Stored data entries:
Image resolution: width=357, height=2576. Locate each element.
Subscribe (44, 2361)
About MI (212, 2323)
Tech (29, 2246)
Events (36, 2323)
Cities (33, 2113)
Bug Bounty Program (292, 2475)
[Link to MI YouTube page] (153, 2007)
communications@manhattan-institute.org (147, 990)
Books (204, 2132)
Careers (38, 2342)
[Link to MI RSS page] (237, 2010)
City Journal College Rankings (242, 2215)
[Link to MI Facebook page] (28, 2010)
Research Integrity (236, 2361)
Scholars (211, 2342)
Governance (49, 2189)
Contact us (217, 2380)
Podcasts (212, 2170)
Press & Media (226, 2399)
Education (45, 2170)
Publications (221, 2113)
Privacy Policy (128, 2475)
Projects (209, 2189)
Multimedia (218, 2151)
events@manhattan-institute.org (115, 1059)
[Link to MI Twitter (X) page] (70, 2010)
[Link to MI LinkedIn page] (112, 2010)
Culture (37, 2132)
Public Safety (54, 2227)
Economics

TASK
Your answer should consist of the lines above that hold the word "Link".

ANSWER AREA
[Link to MI YouTube page] (153, 2007)
[Link to MI RSS page] (237, 2010)
[Link to MI Facebook page] (28, 2010)
[Link to MI Twitter (X) page] (70, 2010)
[Link to MI LinkedIn page] (112, 2010)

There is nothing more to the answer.